Quels seraient vos maîtres à écrire et à penser, tant algériens que français ?
Mes maîtres sont universels dans ce monde universalisé qui doit s’organiser autour de valeurs incontestables. Nous sommes une génération nourrie à trois mamelles : berbère, arabo-musulmane et française.
Ramon Lull, ce philosophe majorquin chrétien venu, au xiiie siècle, provoquer en pleine place publique à Bougie les dignitaires musulmans, quelle audace trop rare aujourd’hui ! Un maître algérien, Mouloud Feraoun (1913-1962), auteur de Le fils du pauvre m’a beaucoup surpris par la profondeur de sa pensée. Kateb Yacine (1929-1989), cet écrivain algérien qui, portant bien haut le drapeau algérien le 8 mai 1945 lors du massacre de Sétif, a été arrêté à 14 ans ; sa mère, en l’apprenant s’est alors jetée dans le feu : lui, toute sa vie a écrit avec du feu. En France, mes premiers maîtres furent nombreux : mais le tout premier, à l’école primaire, fut cet instituteur pendant 3 jours qui nous a introduits à la liberté et à la poésie du chant : il est gravé dans ma mémoire, ce jeune Français-soldat.
Je pense aussi à Martin Luther King, qui a marqué ma jeunesse par son lyrisme enflammé et contagieux ; Frantz Fanon (1925-1961), poète martiniquais qui a embrassé la nationalité algérienne, fut ambassadeur du gouvernement provisoire de la République algérienne et mourut au plus fort de la guerre de libération ; il désira et fut en pleine guerre enterré en Tunisie en 1961. Enfin, je citerai l’écrivain turc Nazim Hikmet (1901-1963). Avec ses poèmes, il a su « transpercer » les murs de ses prisons où le régime l’avait enfermé durant de longues années. En un mot, mon maître, c’est la liberté.
Êtes-vous croyant ?
Je suis agnostique ; je crois en une force supérieure, qu’on l’appelle amour, bonté, échange. Qu’elle s’appelle Dieu, le Destin ou qu’elle ait un autre nom, plus que jamais le monde a besoin de croire et d’être guidé par une force qui transcende tous les antagonismes et toutes les bêtises humaines. Croire en la liberté, croire en un destin commun à tous les hommes, croire en la possibilité de dépassement des problèmes les plus complexes comme ceux qui ont miné et minent encore les relations franco-algériennes donne sens à mon existence. Notre voyage donne une belle leçon : nous pouvons vivre de l’amour, de l’amitié, de la poésie, de la symbiose, nous ouvrant les portes d’un avenir commun et ceci en 4 jours : il n’est pas nécessaire d’attendre 4 siècles. C’est ça ma religion.
Vous êtes immergé dans un terrain où règne le Coran : en quoi vous inspire-t-il ?
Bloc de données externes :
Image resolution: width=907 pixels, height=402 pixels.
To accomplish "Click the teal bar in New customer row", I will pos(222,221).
Je vais au-delà du Coran. J’estime que trop souvent nos spécialistes ès Coran ne s’abreuvent qu’à une seule mamelle, celle qui cultive l’intolérance. Je trouve dans le Coran, et je ne suis pas seul, inch’Allah, de nombreux versets méconnus qui incitent à l’amour, la tolérance, comme il en est dans le bouddhisme, le shintoïsme, la Bible et dans toute culture. Bien des poètes de tous les siècles, en 4 vers, règlent les problèmes que ne parviennent pas à résoudre les diplomates.
Vous avez chanté volontiers l’appel du muezzin. Quel sens lui donnez-vous ?
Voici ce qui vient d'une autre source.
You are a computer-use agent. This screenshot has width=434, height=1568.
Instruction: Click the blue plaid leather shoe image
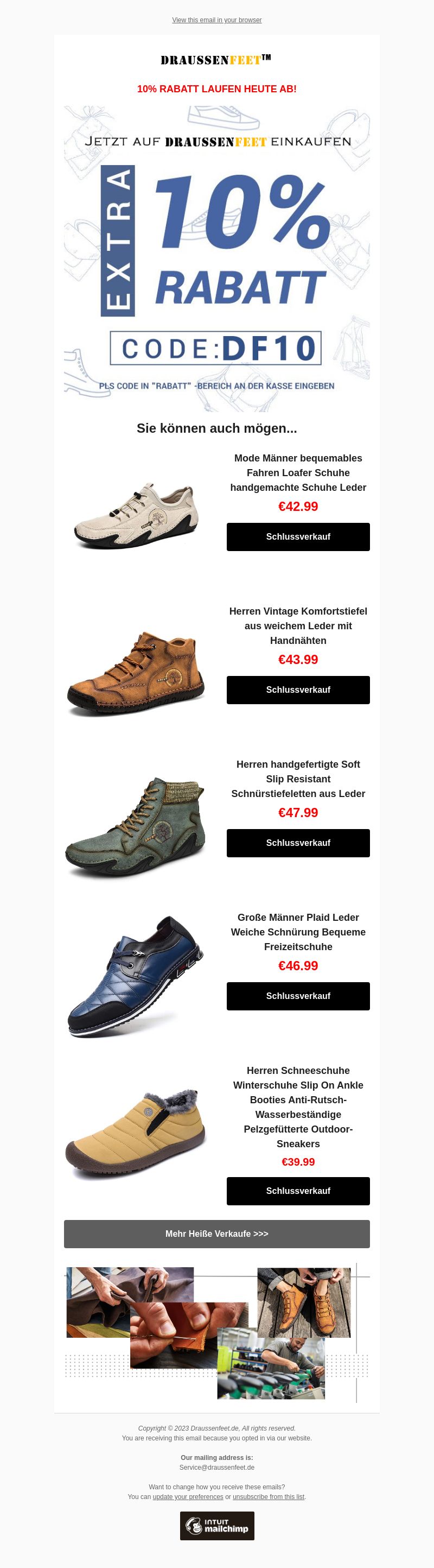[136, 976]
Le muezzin me rappelle que l’islam a été émancipateur. La première fois que le Prophète a ressenti la nécessité d’un appel à la prière, il s’est tourné vers un ancien esclave émancipé, Bilal ibn Rabah (vers 622). Au moment de l’appel à la prière, tout le monde s’arrête, des millions et des millions de personnes de par le monde, convergeant vers un désir de paix et de fraternité. Ne l’oublions pas, le muezzin est signe de tolérance et de liberté.
Votre fille de 16 ans a découvert en cours de philosophie au lycée la notion de doute. Qu’est-ce que le doute pour vous ?
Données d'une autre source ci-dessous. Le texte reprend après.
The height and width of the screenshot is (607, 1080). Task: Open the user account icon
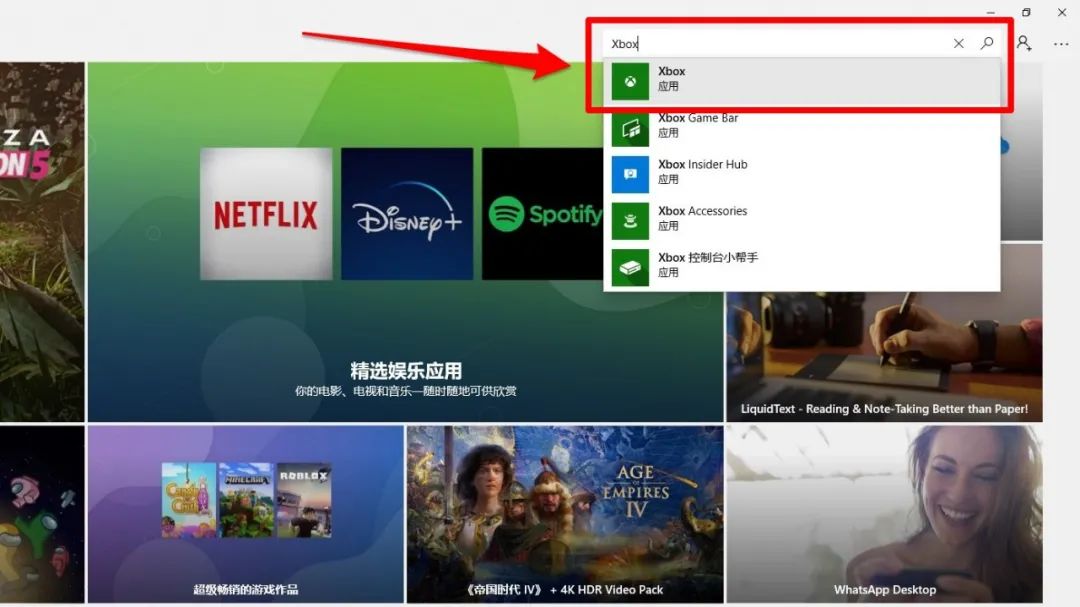(x=1024, y=43)
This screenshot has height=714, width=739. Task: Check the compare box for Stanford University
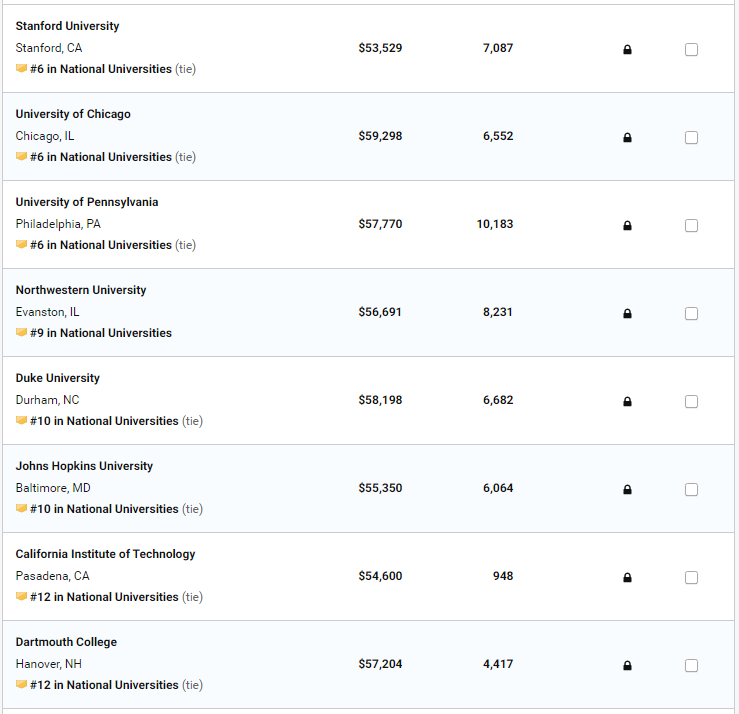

Notre pays a vécu ces dernières années une longue période de braises, marquée par l’intolérance. J’ai connu la guerre d’indépendance et le terrorisme. Ce qui m’intéresse aujourd’hui, c’est de voir si les jeunes sont éduqués dans le bons sens, si le système éducatif les conduit à avancer, à douter, à critiquer, à interroger. Lorsque ma fille m’a raconté son premier cours de philo, j’ai bondi de joie : douter est un bon viatique, pour toute la vie.
Que retenez-vous des journées passées avec le groupe de TC ?
Les Algériens ne sont pas tous des moustachus, un poignard entre les dents. Nous sommes présentables parce que nous sommes d’une terre de syncrétisme balayée par toutes les civilisations depuis des siècles : Léon l’Africain, saint Augustin, Albert Camus…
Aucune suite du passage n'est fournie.